Less than five months after Hulu saw success in their docuseries Hillary, which detailed what went wrong during the 2016 presidential campaign, the streaming service has optioned the rights to Rodham, an alternative history biography by Curtis Sittenfeld that imagines a world where Hillary Rodham made the choice not to marry Bill Clinton after moving to Arkansas.

Described in its press release as a series about “an ambitious young woman developing her extraordinary mind in the latter part of the 20th century,” the series will follow in the footsteps of the book by starting during Hillary’s more idealistic days at Wellesley College. It was there she became the first student of the all-female student body allowed to speak at her graduation’s commencement. She’d go on to study at Yale Law School and meet Bill Clinton, future President of the United States.

However, Rodham will offer an alternative path where the woman many believed wanted since her youth to be the first woman president decides not to marry Clinton due to his philandering (or worse) eye. Instead she carves her own political path outside his shadow that includes a run for the presidency well before 2008.
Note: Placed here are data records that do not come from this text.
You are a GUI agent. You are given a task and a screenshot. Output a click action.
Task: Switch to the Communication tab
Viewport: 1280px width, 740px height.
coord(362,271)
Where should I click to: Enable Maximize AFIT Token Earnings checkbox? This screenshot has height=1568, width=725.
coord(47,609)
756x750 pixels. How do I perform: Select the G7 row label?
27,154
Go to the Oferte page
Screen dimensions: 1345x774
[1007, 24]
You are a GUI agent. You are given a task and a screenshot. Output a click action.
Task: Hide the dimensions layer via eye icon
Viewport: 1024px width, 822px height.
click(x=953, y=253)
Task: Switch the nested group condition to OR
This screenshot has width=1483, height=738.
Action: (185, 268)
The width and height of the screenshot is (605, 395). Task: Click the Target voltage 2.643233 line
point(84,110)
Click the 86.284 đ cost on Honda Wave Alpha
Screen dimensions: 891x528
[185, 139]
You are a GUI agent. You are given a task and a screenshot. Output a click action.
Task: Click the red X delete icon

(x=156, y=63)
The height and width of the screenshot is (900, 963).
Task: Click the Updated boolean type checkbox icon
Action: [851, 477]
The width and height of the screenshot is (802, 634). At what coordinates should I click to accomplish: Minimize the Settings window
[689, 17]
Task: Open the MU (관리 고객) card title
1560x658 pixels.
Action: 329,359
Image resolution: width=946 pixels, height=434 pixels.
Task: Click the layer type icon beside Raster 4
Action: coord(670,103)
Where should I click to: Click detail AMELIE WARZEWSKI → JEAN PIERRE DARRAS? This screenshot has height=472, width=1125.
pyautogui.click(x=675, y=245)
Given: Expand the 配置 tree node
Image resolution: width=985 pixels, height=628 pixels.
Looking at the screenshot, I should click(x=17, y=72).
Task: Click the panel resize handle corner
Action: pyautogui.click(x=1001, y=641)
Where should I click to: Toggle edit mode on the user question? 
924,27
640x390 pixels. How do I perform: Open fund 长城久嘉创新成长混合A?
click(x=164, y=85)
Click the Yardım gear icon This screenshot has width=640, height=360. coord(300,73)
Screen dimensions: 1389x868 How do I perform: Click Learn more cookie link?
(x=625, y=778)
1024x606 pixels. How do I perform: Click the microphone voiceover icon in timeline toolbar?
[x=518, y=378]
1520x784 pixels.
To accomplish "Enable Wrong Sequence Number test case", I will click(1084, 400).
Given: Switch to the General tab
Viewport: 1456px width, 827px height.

Ad – content continues below

Sarah Treem, co-creator of The Affair, is attached to write and executive produce Rodham. Her previous credits also include writing on In Treatment and House of Cards. Executive producer Warren Littlefield and his The Littlefield Company of The Handmaid’s Tale fame are attached to executive produce the series, should it be picked up, alongside 21 Television Studios.

Rodham was Sitenfeld’s second alternative history novel about an American First Lady. But whereas American Wife was a thinly veiled fiction about the possible interior life of a woman based on Laura Bush, Rodham is a full-on revisionist dream of Clinton’s biography. The book became a New York Times bestseller, even if the Times’ critic Jill Abramson wrote, “This may work as an exercise in wish fulfillment for her most ardent admirers. But for other readers, the familiar anecdotes that fill the first section of the novel verge on the tedious.”

It also raises the question of the good that comes from living too much in a past that never existed.